As for The Dad, he didn't get forced out of business by competitors with no scruples. I'll try to give the executive summary -
. The Dad flew to Foreign Country (FC) to demo some hi-tech equipment.
. After the demo, FC refused to let him leave unless he abandoned the demo equipment
. He abandoned the equipment after being threatened with improsonment
. FC reverse engineered the demo equipment
. The State Department got involved, ultimately telling The Dad to "drop it," as FC is a favored nation
Many years later, The Dad was offered an acquisition deal. It was good money with a reputable firm. The Dad tried to slide in a clause that would prohibit the company from doing business with FC. Directly or indirectly. Ever. That was the deal breaker.
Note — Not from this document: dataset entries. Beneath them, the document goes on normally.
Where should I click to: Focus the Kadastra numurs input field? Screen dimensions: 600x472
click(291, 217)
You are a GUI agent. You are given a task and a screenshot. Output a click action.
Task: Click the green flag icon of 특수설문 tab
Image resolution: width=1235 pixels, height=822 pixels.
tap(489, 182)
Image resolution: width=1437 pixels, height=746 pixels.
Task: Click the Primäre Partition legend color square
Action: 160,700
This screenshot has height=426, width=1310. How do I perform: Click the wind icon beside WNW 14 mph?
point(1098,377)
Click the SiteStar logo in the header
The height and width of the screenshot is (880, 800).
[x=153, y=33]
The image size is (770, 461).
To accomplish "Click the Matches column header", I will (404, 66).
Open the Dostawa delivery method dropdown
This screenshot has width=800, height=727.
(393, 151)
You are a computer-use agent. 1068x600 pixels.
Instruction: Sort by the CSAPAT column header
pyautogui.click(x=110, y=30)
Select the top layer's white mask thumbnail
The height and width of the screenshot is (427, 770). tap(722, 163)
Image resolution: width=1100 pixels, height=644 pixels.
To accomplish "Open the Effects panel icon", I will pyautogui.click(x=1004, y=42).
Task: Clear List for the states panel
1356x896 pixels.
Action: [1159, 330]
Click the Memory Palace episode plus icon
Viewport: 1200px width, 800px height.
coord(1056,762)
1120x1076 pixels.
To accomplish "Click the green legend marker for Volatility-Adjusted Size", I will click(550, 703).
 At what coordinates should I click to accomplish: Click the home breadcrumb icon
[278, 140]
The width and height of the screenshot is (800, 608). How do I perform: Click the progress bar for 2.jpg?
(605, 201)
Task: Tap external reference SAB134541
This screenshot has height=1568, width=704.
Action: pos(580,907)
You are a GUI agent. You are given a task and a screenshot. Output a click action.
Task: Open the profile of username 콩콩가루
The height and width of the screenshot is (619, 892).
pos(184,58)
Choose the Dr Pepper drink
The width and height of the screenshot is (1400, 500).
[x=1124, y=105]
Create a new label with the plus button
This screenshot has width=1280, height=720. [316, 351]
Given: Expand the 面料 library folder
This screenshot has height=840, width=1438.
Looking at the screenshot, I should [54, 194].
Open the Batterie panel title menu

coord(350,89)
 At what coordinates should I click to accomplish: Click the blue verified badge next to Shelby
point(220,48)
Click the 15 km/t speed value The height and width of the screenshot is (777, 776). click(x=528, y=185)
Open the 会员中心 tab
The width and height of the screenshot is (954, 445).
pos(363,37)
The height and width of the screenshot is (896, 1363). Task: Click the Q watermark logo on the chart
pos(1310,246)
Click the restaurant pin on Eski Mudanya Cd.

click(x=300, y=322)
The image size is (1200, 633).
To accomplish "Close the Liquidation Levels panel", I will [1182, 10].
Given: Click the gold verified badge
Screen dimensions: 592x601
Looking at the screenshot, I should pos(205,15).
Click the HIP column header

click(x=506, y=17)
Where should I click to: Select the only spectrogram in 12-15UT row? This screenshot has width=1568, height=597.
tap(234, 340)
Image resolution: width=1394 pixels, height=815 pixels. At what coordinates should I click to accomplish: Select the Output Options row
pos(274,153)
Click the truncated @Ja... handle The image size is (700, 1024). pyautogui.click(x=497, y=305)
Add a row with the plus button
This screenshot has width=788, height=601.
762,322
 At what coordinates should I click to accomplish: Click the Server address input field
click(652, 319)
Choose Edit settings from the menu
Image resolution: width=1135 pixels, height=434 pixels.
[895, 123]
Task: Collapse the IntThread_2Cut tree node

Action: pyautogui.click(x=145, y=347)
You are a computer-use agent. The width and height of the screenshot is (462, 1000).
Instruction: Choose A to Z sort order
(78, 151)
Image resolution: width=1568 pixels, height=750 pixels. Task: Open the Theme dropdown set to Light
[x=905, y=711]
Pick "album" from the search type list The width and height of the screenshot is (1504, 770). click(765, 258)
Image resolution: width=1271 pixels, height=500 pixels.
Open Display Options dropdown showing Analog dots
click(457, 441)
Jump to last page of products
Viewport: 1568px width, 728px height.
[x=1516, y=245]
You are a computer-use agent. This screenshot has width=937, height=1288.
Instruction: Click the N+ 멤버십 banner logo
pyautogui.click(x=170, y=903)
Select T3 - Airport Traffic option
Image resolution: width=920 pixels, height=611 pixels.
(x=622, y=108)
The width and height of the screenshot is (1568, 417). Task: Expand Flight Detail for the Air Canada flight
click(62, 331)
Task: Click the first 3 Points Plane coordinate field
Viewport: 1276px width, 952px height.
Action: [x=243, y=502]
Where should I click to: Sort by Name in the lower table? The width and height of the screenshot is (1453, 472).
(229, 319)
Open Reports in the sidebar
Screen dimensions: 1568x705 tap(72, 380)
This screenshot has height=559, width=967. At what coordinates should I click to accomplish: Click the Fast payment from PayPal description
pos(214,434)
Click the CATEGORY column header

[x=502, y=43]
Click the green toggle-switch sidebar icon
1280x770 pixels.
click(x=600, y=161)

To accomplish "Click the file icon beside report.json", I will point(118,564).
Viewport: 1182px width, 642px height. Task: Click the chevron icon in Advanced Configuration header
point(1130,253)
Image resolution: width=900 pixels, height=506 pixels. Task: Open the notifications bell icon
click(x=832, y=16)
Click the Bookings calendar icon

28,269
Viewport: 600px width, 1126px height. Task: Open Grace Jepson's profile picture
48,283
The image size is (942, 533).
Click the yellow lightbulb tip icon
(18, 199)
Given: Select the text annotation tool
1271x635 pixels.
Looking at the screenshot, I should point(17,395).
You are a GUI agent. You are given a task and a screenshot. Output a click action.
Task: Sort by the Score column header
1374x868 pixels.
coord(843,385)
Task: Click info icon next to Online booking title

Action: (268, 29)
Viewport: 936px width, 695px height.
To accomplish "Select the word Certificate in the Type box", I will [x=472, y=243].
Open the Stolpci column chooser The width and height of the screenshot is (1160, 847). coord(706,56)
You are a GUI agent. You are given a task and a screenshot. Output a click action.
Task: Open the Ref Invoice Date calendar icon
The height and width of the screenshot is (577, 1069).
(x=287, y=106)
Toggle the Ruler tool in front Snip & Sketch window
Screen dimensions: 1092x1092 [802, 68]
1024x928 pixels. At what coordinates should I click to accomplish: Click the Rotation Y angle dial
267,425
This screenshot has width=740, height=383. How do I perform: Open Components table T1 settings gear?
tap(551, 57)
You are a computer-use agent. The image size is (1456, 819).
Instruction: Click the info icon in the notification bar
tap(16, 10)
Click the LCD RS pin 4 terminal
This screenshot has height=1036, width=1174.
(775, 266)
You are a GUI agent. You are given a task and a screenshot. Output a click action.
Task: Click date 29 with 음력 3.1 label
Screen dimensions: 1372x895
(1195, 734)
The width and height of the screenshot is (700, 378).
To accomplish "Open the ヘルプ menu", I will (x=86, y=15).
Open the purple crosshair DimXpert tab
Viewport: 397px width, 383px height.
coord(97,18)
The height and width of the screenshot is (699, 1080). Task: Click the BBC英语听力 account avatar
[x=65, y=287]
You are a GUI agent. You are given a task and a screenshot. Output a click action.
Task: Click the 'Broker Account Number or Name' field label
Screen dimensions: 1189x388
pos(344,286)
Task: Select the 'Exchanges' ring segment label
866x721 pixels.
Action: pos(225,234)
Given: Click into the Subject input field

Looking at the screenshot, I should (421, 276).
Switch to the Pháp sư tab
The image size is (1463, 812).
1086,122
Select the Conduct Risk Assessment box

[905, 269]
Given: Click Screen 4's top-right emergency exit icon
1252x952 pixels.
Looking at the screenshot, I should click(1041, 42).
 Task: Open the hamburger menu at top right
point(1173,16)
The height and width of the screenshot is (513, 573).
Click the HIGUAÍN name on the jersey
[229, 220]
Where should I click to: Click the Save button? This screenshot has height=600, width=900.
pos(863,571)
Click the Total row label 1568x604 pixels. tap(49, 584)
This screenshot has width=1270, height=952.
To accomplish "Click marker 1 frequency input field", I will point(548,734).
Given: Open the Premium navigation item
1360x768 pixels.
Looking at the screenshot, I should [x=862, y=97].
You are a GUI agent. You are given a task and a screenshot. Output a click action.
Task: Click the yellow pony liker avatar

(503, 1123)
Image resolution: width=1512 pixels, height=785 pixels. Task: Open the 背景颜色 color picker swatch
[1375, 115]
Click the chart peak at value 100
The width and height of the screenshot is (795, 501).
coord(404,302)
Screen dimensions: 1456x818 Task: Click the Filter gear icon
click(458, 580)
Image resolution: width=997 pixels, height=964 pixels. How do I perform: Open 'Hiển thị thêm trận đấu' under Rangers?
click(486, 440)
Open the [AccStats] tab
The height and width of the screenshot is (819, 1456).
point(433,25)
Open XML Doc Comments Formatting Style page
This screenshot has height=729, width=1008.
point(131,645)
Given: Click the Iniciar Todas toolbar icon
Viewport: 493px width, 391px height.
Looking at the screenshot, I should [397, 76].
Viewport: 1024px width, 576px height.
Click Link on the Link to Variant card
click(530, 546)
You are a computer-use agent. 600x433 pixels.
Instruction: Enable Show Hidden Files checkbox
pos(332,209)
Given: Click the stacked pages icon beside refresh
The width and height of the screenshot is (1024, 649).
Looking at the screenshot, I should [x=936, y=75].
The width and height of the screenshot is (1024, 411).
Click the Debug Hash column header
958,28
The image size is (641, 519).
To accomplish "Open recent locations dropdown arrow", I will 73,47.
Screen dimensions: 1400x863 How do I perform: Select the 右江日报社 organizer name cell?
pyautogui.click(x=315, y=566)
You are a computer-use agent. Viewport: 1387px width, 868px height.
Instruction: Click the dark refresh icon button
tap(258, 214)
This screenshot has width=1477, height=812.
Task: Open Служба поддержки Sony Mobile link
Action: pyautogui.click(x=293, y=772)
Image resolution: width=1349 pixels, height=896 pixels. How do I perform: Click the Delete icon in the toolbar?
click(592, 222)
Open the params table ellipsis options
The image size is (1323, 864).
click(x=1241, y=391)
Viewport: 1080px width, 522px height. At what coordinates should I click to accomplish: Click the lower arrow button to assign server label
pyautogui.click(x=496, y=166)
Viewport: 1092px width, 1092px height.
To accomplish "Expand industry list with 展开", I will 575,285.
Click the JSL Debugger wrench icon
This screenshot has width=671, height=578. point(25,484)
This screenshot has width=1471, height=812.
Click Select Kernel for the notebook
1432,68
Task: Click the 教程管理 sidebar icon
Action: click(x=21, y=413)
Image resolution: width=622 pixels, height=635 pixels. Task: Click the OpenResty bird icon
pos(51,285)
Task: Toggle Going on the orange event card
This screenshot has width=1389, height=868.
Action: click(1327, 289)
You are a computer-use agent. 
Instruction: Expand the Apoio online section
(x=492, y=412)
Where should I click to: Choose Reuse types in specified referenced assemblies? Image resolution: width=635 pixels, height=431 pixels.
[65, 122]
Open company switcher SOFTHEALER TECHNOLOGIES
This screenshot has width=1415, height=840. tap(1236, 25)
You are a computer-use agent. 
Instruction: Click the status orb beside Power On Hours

The Dad stood by his principles. He sleeps fine at night. The business is gone. It could have been a tremendous thing had the acquisition gone through. Another company stepped up and filled the void. To my knowledge, the acquiring company doesn't do much business internationally, to this day. FC still got what it wanted, in spite of The Dad's principled stand. His actions were completely irrelevant, except to us. The only damage he inflicted was to his own family. FC didn't bat an eye.
Exactly. If you look at the FIPS 140 documents, you'll see layers of data- and physical-security that need to be implemented. Currently, the SSH folks are only considering the raw data encryption requirement at the endpoints. The ISPs' analysis techniques will force the SSH folks to consider the end-to-end link as a single unit, and they'll implement more structures to deny the ISPs any visibility. I fully expect such a move to cost the ISPs more bandwidth. "All these channels look like random data, all the time." Yep.
Unfortunately, the "principled man" often doesn't stay in business, because the "principled" decisions don't jive with First Sale Doctrine. You listening to me, Dad?
Yes, The Dad went out of business because he refused to sell his products to people who might use them in ways he didn't like. There was always this uncomfortable pause between where he'd ask what the end use was and the customer declining to answer. That usually was immediately followed by the customer saying "no thanks" because they wouldn't enter into a sale contract that had strings attached. Funny, I wouldn't buy a car that could only be started if I justified the trip to someone else.
You can stand on your political soapbox all you like. Expect your customers to find a way around the obstruction you present. You are motivating them to do so. At the end of the day, all you've done is devalue your patent to the point of worthlessness.